Category 3: Personal Injury (PI) Documentation
Personal injury patients are among the highest-revenue in chiropractic. PI documentation — treatment narratives, causation letters, and demand package materials — must satisfy both clinical standards and legal review.
Prompt 11 — Initial PI Causation Letter
Write a causation letter establishing chiropractic treatment necessity following a personal injury accident.
Patient: [NAME]
Date of accident: [DATE]
Mechanism of injury: [DESCRIPTION — e.g., rear-end collision at 35 mph, patient restrained, airbags deployed]
Date of first presentation: [DATE], days post-accident: [#]
Chief complaints on presentation: [LIST]
Examination findings: [OBJECTIVE FINDINGS SUPPORTING CAUSATION — ROM limitations, positive orthopedic tests, muscle hypertonicity]
Diagnosis: [DIAGNOSES — ICD-10]
Causal relationship statement: The above-described accident is the direct and proximate cause of the injuries documented above.
Address to the patient's attorney. Clinical and definitive. Under 350 words.
Prompt 12 — Treatment Summary for Attorney
Write a chiropractic treatment summary for an attorney handling a personal injury case.
Patient: [NAME]
Treatment dates: [START] to [PRESENT or END]
Total visits: [NUMBER]
Diagnoses: [LIST WITH ICD-10]
Treatment provided: [TECHNIQUES AND MODALITIES]
Progress: [OBJECTIVE IMPROVEMENTS — ROM gains, pain reduction, functional improvements]
Current status: [CURRENT PAIN LEVEL, REMAINING LIMITATIONS, PROGNOSIS]
Future care anticipated: [IF APPLICABLE — estimated visits, cost]
Total charges to date: [$AMOUNT]
Attorneys need this to build the demand package. Clinical facts only — no legal opinions. Formal and factual. Under 400 words.
Prompt 13 — Maximum Medical Improvement (MMI) Letter
Write a Maximum Medical Improvement determination letter for a personal injury patient.
Patient: [NAME]
Accident date: [DATE]
Treatment period: [DATE RANGE]
Total visits: [NUMBER]
Diagnoses: [LIST]
Treatment outcome: [RESULTS — what improved, what remains]

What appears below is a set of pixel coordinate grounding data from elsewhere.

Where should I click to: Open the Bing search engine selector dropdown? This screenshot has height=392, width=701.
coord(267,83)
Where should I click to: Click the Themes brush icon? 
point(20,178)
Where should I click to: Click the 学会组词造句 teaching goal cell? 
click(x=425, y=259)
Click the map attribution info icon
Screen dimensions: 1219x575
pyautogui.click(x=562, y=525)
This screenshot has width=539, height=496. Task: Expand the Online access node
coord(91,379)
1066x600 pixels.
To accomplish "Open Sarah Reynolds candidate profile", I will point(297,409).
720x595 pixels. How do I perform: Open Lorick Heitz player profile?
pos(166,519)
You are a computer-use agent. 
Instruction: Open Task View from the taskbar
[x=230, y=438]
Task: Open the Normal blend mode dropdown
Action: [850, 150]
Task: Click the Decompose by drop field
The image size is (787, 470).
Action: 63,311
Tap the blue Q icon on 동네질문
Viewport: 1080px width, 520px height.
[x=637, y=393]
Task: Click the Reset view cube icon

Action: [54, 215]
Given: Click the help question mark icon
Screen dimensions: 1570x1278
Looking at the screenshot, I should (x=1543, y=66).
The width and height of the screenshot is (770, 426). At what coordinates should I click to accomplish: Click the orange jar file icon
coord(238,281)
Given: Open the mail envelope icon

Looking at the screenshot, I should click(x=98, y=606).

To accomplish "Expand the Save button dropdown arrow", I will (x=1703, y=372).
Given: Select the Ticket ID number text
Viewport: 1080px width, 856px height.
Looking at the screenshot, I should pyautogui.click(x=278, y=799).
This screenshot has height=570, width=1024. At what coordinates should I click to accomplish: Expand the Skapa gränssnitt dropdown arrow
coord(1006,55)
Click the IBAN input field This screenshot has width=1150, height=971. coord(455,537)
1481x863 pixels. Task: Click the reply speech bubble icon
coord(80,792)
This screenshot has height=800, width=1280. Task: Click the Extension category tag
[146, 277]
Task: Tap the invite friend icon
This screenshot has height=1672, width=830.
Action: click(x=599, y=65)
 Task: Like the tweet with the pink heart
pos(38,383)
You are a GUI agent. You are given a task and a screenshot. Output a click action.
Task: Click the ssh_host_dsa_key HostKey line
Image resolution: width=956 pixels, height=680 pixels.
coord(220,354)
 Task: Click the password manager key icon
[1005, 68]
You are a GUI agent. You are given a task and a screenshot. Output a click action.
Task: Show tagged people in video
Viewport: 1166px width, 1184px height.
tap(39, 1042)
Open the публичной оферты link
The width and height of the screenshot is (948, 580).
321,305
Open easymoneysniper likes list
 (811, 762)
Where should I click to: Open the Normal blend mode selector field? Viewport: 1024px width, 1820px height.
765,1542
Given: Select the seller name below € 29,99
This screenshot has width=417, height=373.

Current status at MMI: [PAIN LEVEL, FUNCTIONAL LIMITATIONS REMAINING]
Rationale for MMI determination: [CLINICAL REASONING — plateaued improvement, no further expected gains from continued treatment]
Permanent residuals if any: [DESCRIBE OR STATE NONE]
Future medical care recommended: [PRN visits, maintenance schedule, or none]
Address to the attorney. This letter closes the active treatment phase for PI billing. Definitive clinical language. Under 300 words.
Prompt 14 — Lien Letter
Write a chiropractic medical lien letter for a personal injury case.
Patient: [NAME]
Attorney: [ATTORNEY NAME AND FIRM]
Case: [CASE TYPE — auto accident, premises liability, etc.]
Total charges to date: [$AMOUNT]
Anticipated future charges: [$AMOUNT or "to be determined"]
Lien terms: We agree to treat [PATIENT NAME] and accept payment from the settlement proceeds of the above-referenced case. We understand payment is contingent on settlement.
Standard PI lien letter format. Professional, brief, legally clear. Under 200 words.
Prompt 15 — Narrative Report for Independent Medical Examination (IME) Rebuttal
Write a rebuttal narrative to an IME report that disputes chiropractic treatment necessity.
IME examiner's conclusion: [SUMMARIZE THE IME CONCLUSION]
Our clinical disagreement: [SPECIFIC POINTS OF DISAGREEMENT — objective findings the IME ignored, clinical standard not applied correctly]
Our supporting evidence: [SPECIFIC CLINICAL DATA FROM OUR RECORDS — ROM measurements, exam findings, patient-reported outcomes]
Applicable clinical standards: [REFERENCE GUIDELINES OR RESEARCH — ACA, clinical practice guidelines, published research on injury type]
Respectful, evidence-based rebuttal. Do not attack the IME physician personally. Focus on the clinical evidence. Under 400 words.
Category 4: Patient Education Materials
Patient education documents increase compliance, reduce callback questions, and support home care. These prompts generate materials patients will actually use.
Prompt 16 — Home Exercise Program (HEP) Instructions
Write home exercise program instructions for a chiropractic patient.
Patient condition: [CONDITION — e.g., lumbar disc herniation with radiculopathy / cervicogenic headaches / shoulder impingement]
Exercises prescribed: [LIST EXERCISES — e.g., cat-cow stretch, bird-dog, chin tucks, thoracic extension over foam roller]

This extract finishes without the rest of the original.